Geração distribuída ajudará a impulsionar solar no país, diz Coelho Filho

Ministro se reuniu com presidente do Banco do Nordeste e elogiou linha para expansão da GD

A diretoria do Banco do Nordeste apresentou nesta quinta-feira (7/7) ao ministro de Minas e Energia, Fernando Coelho Filho, o programa FNE Sol, que oferece linha de financiamento para projetos de geração distribuída por fontes renováveis na região atendida pelo banco.

“Viemos até aqui sinalizar nossa animação com essa iniciativa. Não tenho dúvida que é a geração distribuída que vai impulsionar o crescimento de setor de energia solar. O Brasil pode chegar a ser um dos maiores players de energia solar no mundo”, disse.

A energia solar fotovoltaica continuará crescendo no país, disse o ministro, que afirmou que o governo vai continuar a contratar energia solar e eólica por meio de leilões, mas destacou que é importante que essa expansão ocorra também com a geração distribuída.

O ministro afirmou que a Empresa de Pesquisa Energética (EPE) estudará formas de aprimorar a definição sobre a contratação de fontes elétricas nos leilões.

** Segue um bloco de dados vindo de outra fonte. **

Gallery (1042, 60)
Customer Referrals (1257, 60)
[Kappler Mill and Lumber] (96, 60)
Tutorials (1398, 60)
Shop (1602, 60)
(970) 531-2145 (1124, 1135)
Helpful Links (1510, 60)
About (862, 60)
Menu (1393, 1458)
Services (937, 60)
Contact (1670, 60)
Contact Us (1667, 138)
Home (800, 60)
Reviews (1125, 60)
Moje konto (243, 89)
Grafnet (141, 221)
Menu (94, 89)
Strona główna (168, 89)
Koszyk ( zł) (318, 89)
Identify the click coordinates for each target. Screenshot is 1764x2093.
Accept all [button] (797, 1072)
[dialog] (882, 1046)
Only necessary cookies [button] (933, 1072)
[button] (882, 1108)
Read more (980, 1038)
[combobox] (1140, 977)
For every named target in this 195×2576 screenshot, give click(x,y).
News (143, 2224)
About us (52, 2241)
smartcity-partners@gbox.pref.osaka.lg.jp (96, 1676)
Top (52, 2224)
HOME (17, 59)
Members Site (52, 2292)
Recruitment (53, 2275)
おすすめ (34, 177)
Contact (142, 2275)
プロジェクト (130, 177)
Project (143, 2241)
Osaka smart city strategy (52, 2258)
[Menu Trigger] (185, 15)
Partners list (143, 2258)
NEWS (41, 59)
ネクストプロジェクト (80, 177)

“Perdemos muito a racionalidade da contratação de energia. Não critico o modelo de leilão, mas muitas vezes você não passa a realidade para o consumidor do custo do que ele está contratando. Você compra energia mais barata só que longe do centro de carga. Se você tivesse calculado o valor para se levar essa energia ao centro de carga, com transmissão por exemplo, talvez ficasse menos competitivo”, disse Coelho Filho.

Segundo o Banco do Nordeste, neste ano já foram contratados R$ 3,1 milhões em crédito para geração distribuída. A demanda chega a mais de R$ 29,6 milhões.

Fernando Coelho Filho afirmou aos diretores do banco que as condições da linha de crédito são “imbatíveis” e que ele tem muita convicção de que os custos estão caindo nessa modalidade de geração, principalmente se forem computados pra comparar essas fontes com outras disponíveis os custos de transmissão que oneram a geração centralizada em regiões distantes dos centros de consumo.

Outras iniciativas similares estão sendo estimuladas pelo governo federal, dentro do ProGD, programa lançado pelo Ministério de Minas e Energia. Segundo o ministro, há diversas iniciativas sendo trabalhadas para que outros bancos possam também criar linhas de crédito com esse fim e atender a outras regiões do país.